SET OF TASKS:
**a)** In the Azeez Sait article, his 1967–1985 term for Narasimharaja lists no earlier member as his predecessor. What does the article give in place of a predecessor, and why?
**b)** Return the passage of the Azeez Sait article between "Member of Karnataka" and "Tanveer Sait (son)", inclusive.

SUPPLIED TEXT:
___

Member of the Karnataka Legislative Assembly
- In office 1999–2001
- Preceded by: E. Maruthi Rao Pawar
- Succeeded by: Tanveer Sait
- Constituency: Narasimharaja
- In office 1989–1994
- Preceded by: Mukthar Unnisa
- Succeeded by: E. Maruthi Rao Pawar
- Constituency: Narasimharaja
- In office 1967–1985
- Preceded by: Constituency established
- Succeeded by: Mukthar Unnisa
- Constituency: Narasimharaja

Member of Parliament, Lok Sabha
- In office 31 December 1984 – 27 November 1989
- Preceded by: Fakruddinsab Hussensab Mohsin
- Succeeded by: B. M. Mujahid
- Constituency: Dharwad South

Minister of State for Transport, Tourism, Labour, Wakf Department and Industries & Commerce of Karnataka
- In office 1972–1984

Member of Karnataka Legislative Council
- In office 1960 – 1966
- Constituency: Mysore South LA

Personal details
- Born: 15 March 1926 Mysuru
- Died: 28 December 2001 (aged 74) Mysuru
- Party: Indian National Congress (22nd April 1962 to 28 December 2001)
- Relatives: Kubra Sait (grand-daughter) Danish Sait (grandson) Tanveer Sait (son)

= Azeez Sait =

Indian politician

Azeez Sait (15 March 1926 – 28 December 2001) was an Indian politician who served as the Minister of State for Transport, Tourism, Labour Wakf Department and Industries and Commerce of Karnataka from 1972 to 1984. A prominent minority leader of the Congress Party, he represented the Narasimharaja constituency in the legislative assembly a record six times between 1967 and his death in 2001.

==Career==
Azeez Sait belonged to a family of clothiers whose patrons included the Mysore royal family. His father Abdul Sattar Sait had a department store in the Lakshmi complex, opposite the clock tower. Azeez Sait worked in this shop for 17 years before venturing into public life. In 1952, Azeez Sait managed the campaign of advocate Mohammad Shariff in Mandi Mohalla. He was also an active labour leader. He was the founder-president of the Mysore District Beedi Mazdoor Federation. He was the first Muslim to be elected as a Member of the Legislative Council (MLC) for Mysore, Mandya, Kodagu and Hassan.

___

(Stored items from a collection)
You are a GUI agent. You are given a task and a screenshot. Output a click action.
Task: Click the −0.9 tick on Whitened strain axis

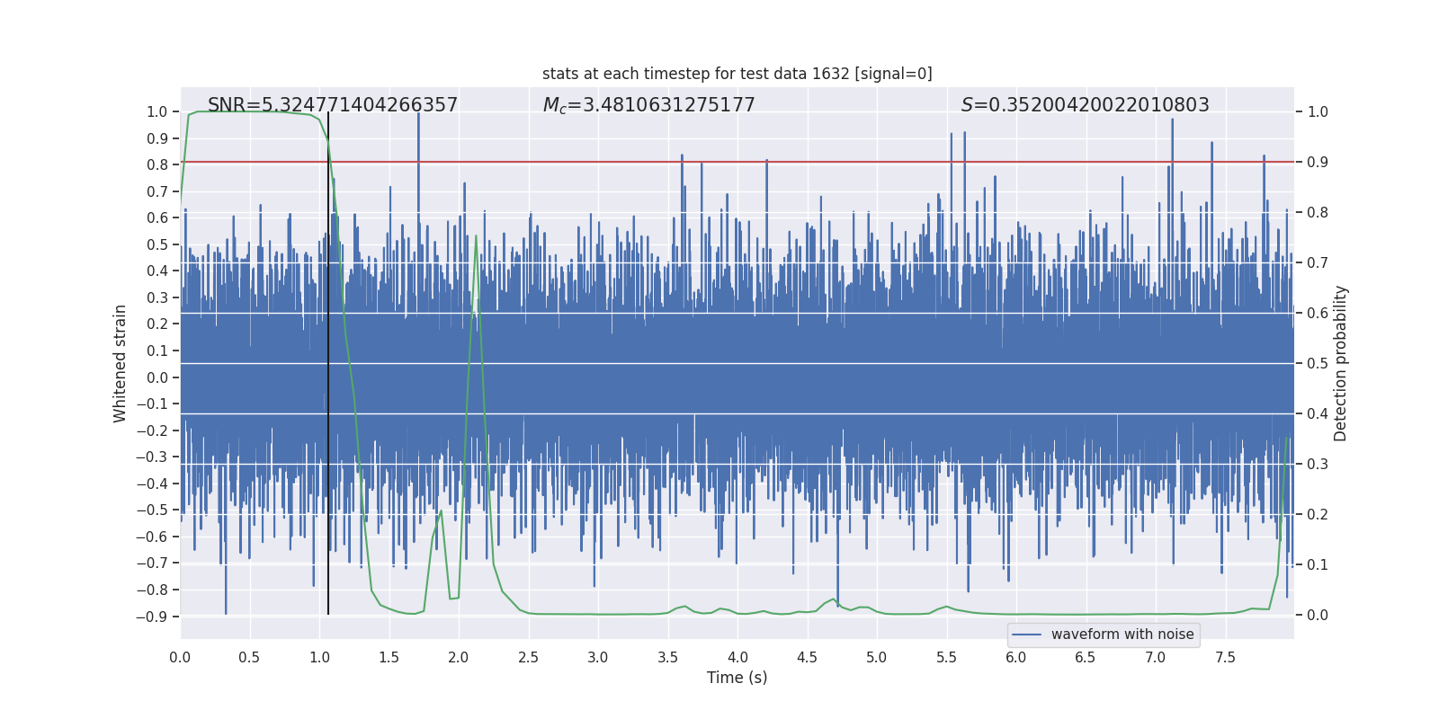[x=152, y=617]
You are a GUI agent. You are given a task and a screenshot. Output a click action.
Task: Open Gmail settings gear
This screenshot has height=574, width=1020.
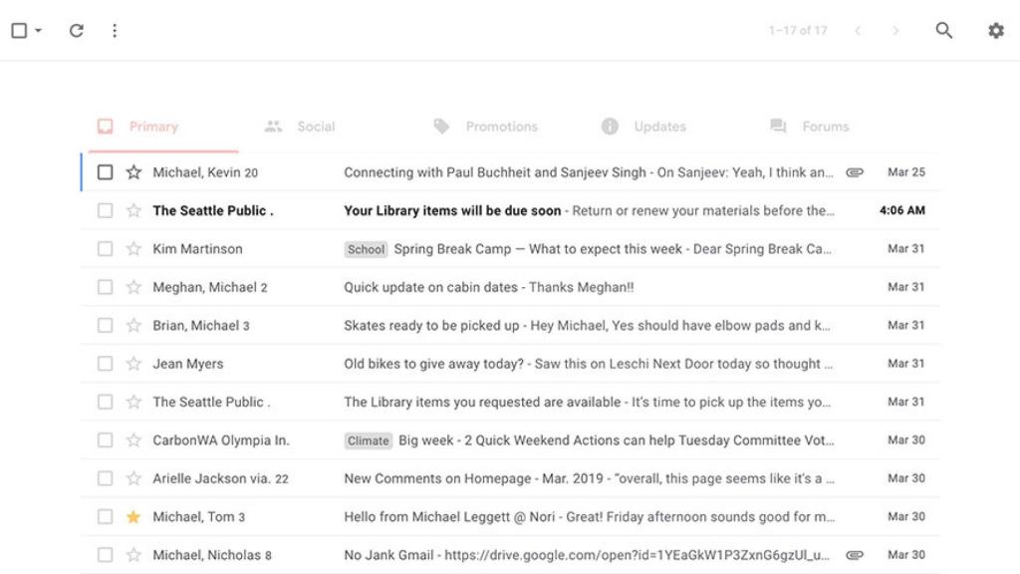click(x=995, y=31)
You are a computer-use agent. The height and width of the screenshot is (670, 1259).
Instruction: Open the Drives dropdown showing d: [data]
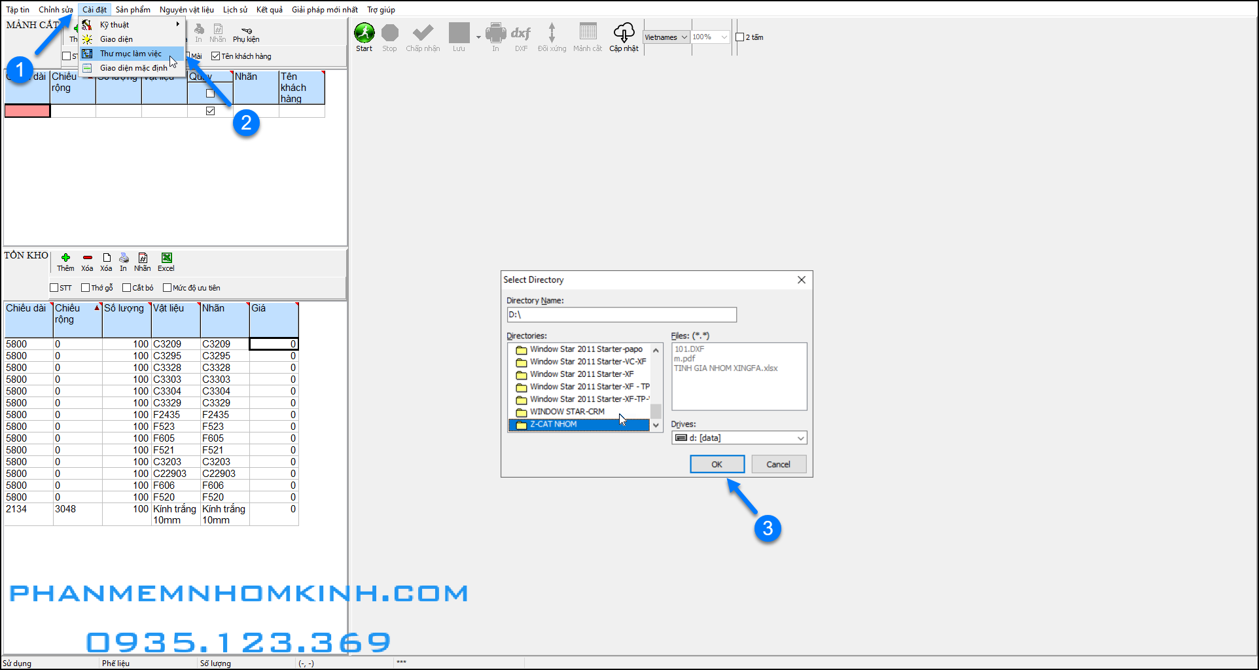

___

PER-TASK OUTPUTS:
**a)** It lists "Constituency established" as the predecessor. That term began when the Narasimharaja constituency was created, so no one had held the seat before him.

**b)**
Member of Karnataka Legislative Council
- In office 1960 – 1966
- Constituency: Mysore South LA

Personal details
- Born: 15 March 1926 Mysuru
- Died: 28 December 2001 (aged 74) Mysuru
- Party: Indian National Congress (22nd April 1962 to 28 December 2001)
- Relatives: Kubra Sait (grand-daughter) Danish Sait (grandson) Tanveer Sait (son)